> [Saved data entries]
★ ★ ★ ★ ★

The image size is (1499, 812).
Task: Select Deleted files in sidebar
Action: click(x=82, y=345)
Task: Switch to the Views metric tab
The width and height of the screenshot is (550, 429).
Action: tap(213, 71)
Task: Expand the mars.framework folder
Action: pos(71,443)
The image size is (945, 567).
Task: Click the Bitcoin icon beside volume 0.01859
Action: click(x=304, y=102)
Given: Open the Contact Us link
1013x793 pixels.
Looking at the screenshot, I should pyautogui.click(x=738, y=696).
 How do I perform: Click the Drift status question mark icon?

★ ★ ★ ★ ★

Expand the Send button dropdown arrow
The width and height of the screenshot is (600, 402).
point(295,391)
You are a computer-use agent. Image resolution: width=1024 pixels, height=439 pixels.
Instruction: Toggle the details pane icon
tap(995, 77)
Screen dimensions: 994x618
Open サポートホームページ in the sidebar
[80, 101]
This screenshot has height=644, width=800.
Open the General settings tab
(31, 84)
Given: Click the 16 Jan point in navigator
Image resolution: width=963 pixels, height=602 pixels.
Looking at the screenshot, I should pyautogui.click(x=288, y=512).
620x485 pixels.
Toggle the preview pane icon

★ ★ ★ ★ ★

> [WORK ITEM] Please reproduce the lines from the line with "Open the General settings tab" to the line with "Toggle the preview pane icon", both ends included, exactly as they appear above.

> [ANSWER]
Open the General settings tab
(31, 84)
Given: Click the 16 Jan point in navigator
Image resolution: width=963 pixels, height=602 pixels.
Looking at the screenshot, I should pyautogui.click(x=288, y=512).
620x485 pixels.
Toggle the preview pane icon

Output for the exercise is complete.